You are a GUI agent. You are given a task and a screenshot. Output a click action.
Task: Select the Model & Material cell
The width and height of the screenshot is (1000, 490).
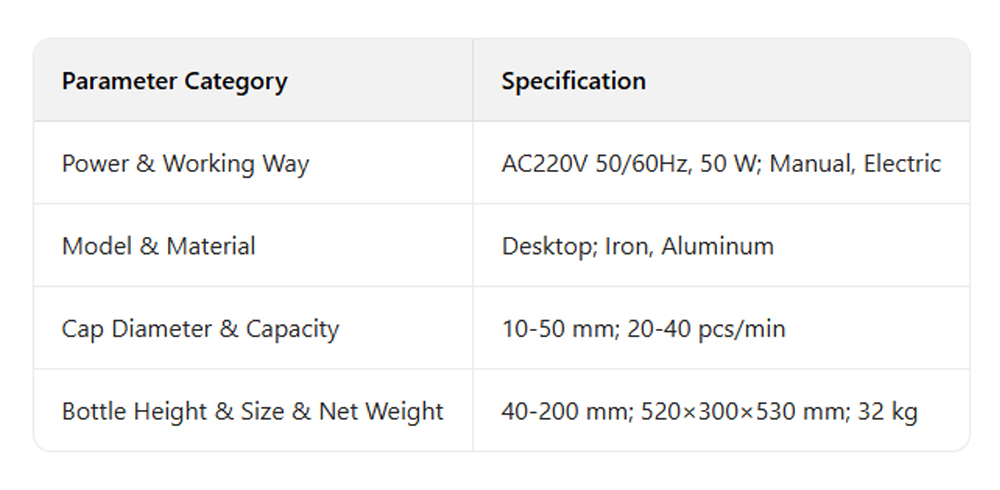[x=158, y=246]
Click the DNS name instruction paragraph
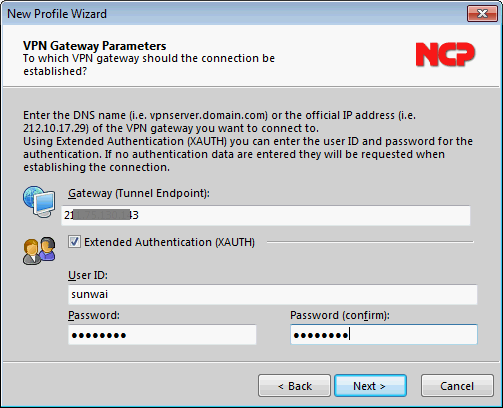Screen dimensions: 503x408 (248, 141)
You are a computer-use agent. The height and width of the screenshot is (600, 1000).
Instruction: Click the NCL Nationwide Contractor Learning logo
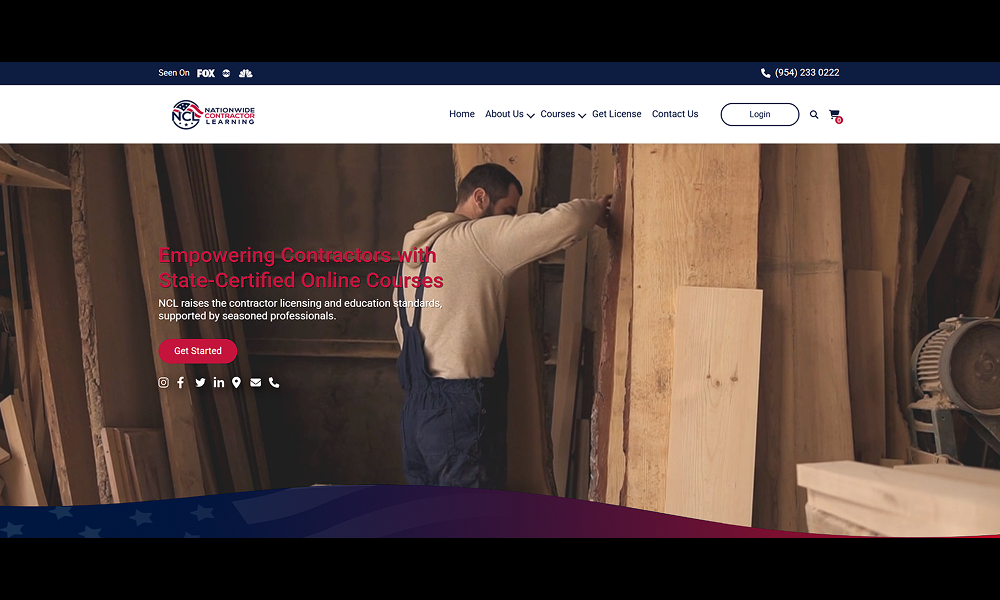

============

What the exercise asks: Would you give again, exactly, the lines in the data above that run from the line containing "Task: Select the Model & Material cell" to the line containing "You are a computer-use"? Include both ends and no pictures.

Task response:
Task: Select the Model & Material cell
The width and height of the screenshot is (1000, 490).
[x=158, y=246]
Click the DNS name instruction paragraph
Screen dimensions: 503x408 (248, 141)
You are a computer-use agent. The height and width of the screenshot is (600, 1000).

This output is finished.